- **Problem to work on**: Reproduce the stretch from the line containing "The image size" through the end of the records, replacing "checkbox" with "check box" and leaving everything else unchanged. Omit the pictures from your answer.

** BEGIN Data to process **

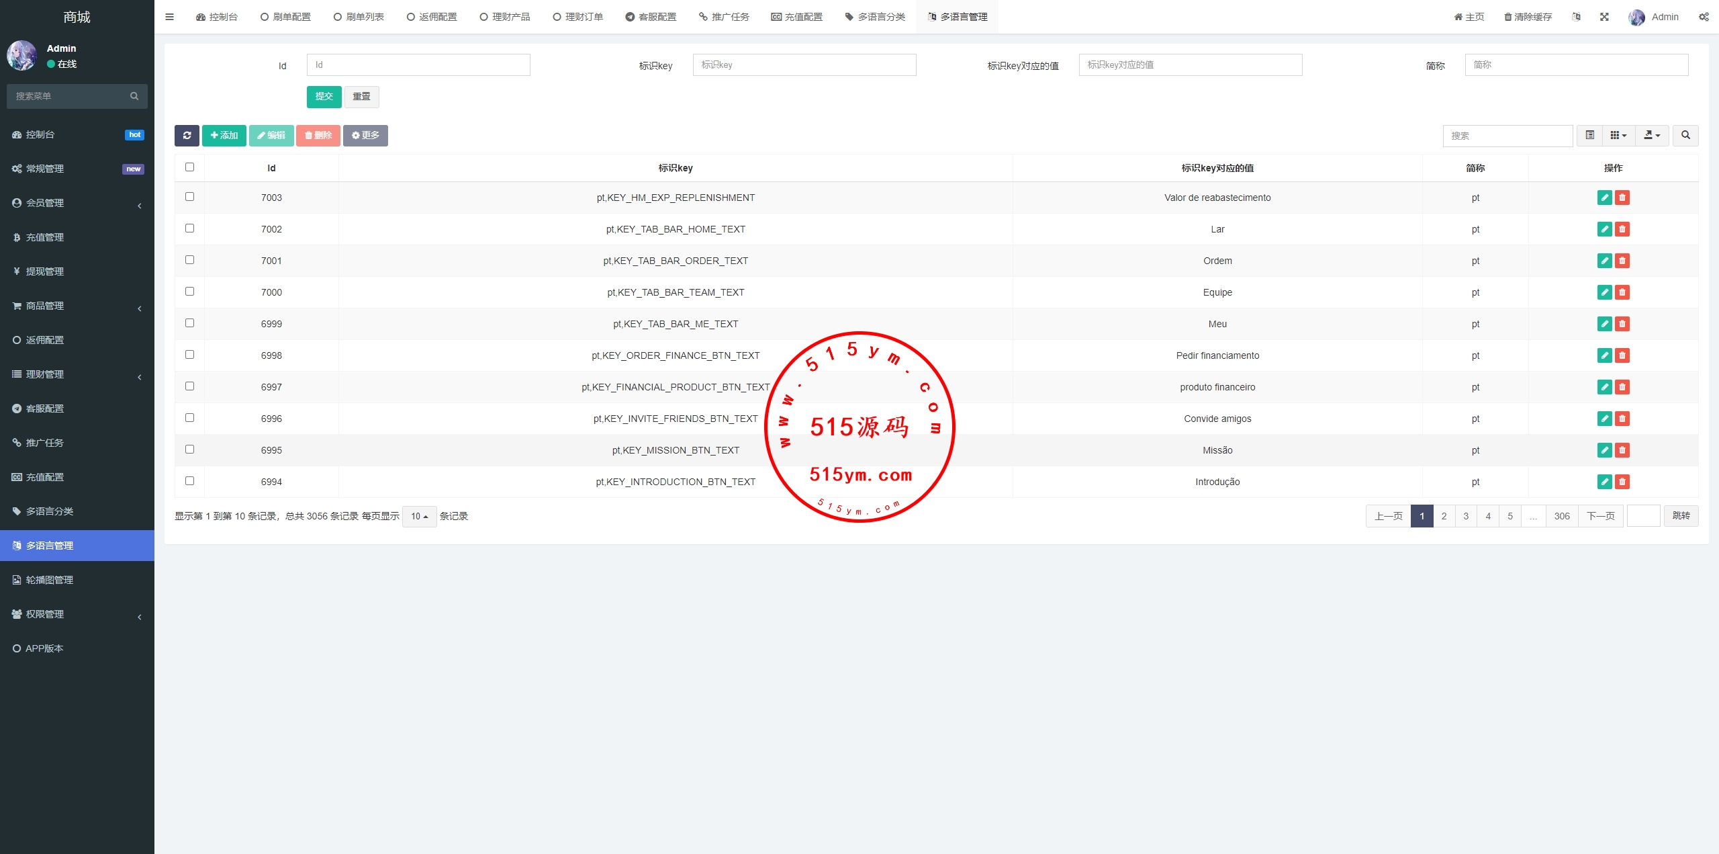
Task: Open the settings gears icon at top right
Action: pos(1704,17)
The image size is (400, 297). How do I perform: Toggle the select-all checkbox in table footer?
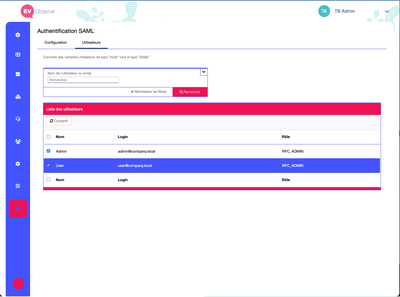48,180
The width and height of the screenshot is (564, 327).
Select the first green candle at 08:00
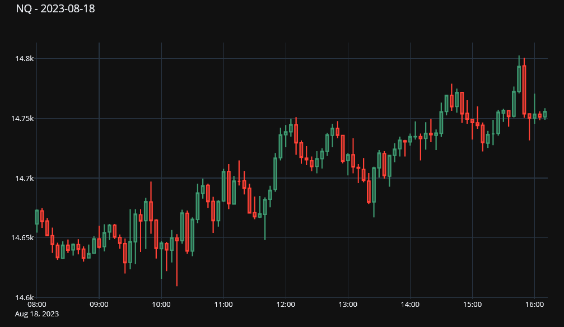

** END Data to process **

- **Worked solution**:
The image size is (400, 297). How do I perform: Toggle the select-all check box in table footer?
48,180
The width and height of the screenshot is (564, 327).
Select the first green candle at 08:00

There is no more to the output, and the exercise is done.